INSPIRATION. REJUVENATION. Sharing a journey together. Delegations from Brazil and Korea made pilgrimages to EMU this past academic year for multi-day programming hosted by the Zehr Institute for Restorative Justice.
Although preparing for such delegations requires a major commitment of time and resources, CJP Executive Director Daryl Byler said that “the payoff is priceless” for all groups involved.
The first such delegation came in 2015 and included six curriculum developers from Nepal’s National Judicial Academy in Kathmandu. CJP anticipates hosting a group from Colombia this next year.
‘LIKE OXYGEN’
From across Brazil and with diverse professional backgrounds, 25 practitioners spent five days visiting Harrisonburg-area programs, contemplating practices and pedagogies, and witnessing shared values.
“It’s like oxygen,” said public prosecutor Danielle Arlé. “I can breathe again.”
“There is an Eastern saying that when the disciple is ready, the master comes,” Judge Leoberto Brancher said. “Restorative justice came to us in Brazil in the late 1990s and now almost 20 years later, we can come before the source … to review what we’ve been doing. It’s a time for tuning and beginning a new stage.”
“The source” is Howard Zehr, professor emeritus and the institute’s co-director, who led a session on restorative justice and serious crimes. Other sessions and site visits were hosted by EMU-educated “disciples.”
Retired judge Isabel Lima, a professor at Catholic University in Salvador, developed the idea for the intensive seminar while a visiting professor at CJP in spring 2017.
In contrast to the United States, where a disparate group is driving the widening influence of restorative justice concepts, the Brazilian judiciary has played a key role in Brazil, Lima said.
Brancher, from Caxio do Sul, is one proponent who has made a nation-wide difference. He talks about restorative justice as an allegorical light during a dark time in his career, when he questioned the efficacy and meaning of his work with incarceration facilities for juveniles. Seen as both a punitive and protective system, “the way those two positions were disconnected made everything we did harmful because of misunderstood conceptions,” he said. “It was an existential question for me: What does life want from me as a judge? And also a professional question: How can I enforce the law? RJ came to me during that period as an answer.”
After nearly 20 years working to advance the concept, the five-day experience at EMU heralded a new stage, he said, towards “the creation of a more solid basis and more integrated leadership to give support and enable this process to be sustainable.”
‘WALKING THE SAME WAY WE WANTED TO GO’
Last year in South Korea, middle school teachers Yongseung Roh and Kyungyun Hwang read Howard Zehr’s seminal text Changing Lenses with a study group. This year, they were part of a South Korean delegation that came to EMU to learn directly about restorative justice from Zehr himself.
“We wanted to meet people who were walking toward the same way that we wanted to go,” the husband-wife duo wrote in an email.
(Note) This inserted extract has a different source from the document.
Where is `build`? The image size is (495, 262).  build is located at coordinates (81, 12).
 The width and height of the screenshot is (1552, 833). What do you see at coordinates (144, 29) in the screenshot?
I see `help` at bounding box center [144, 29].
The 11-day east coast tour for 21 teachers, students, community leaders and legal professionals was organized by the Korea Peacebuilding Institute (KOPI). Because participants already had a firm basis of RJ concepts, the purpose was to learn about the “spiritual, cultural, and historical backgrounds” of the movement, said KOPI director Jae Young Lee MA ‘03. “If we believe RJ is a paradigm and not a program, it is important to know the Anabaptist/Mennonite tradition emphasizing peace and justice as a center of their faith.”
The visit was also an opportunity for “two-way” learning, said CJP executive director Daryl Byler – for both CJP staff and graduates like Lee and fellow delegation participant Yoonseo Park MA ‘16.
“They and others have taken the restorative justice training they received at CJP and expanded its application to a variety of Korean contexts – including the criminal justice, educational and health systems, as well as in housing and church conflicts,” Byler said.
The delegation also visited the Mennonite Central Committee headquarters and Material Resources Center in Akron, Pennsylvania; met with shooting victims and family members in the Nickel Mines Amish community; and visited two Washington D.C. schools that practice restorative discipline.
IN THE FUTURE…
Members of the Brazil delegation are exploring attendance at a future Summer Peacebuilding Institute, and staying in touch through online forums and webinars.
CJP and KOPI have signed a three-year Memorandum of Understanding. The partnership will strengthen the regional capacity for peacebuilding in Korea and cross-promote CJP-KOPI professional trainings in restorative justice and trauma and resilience, as well as academic programs.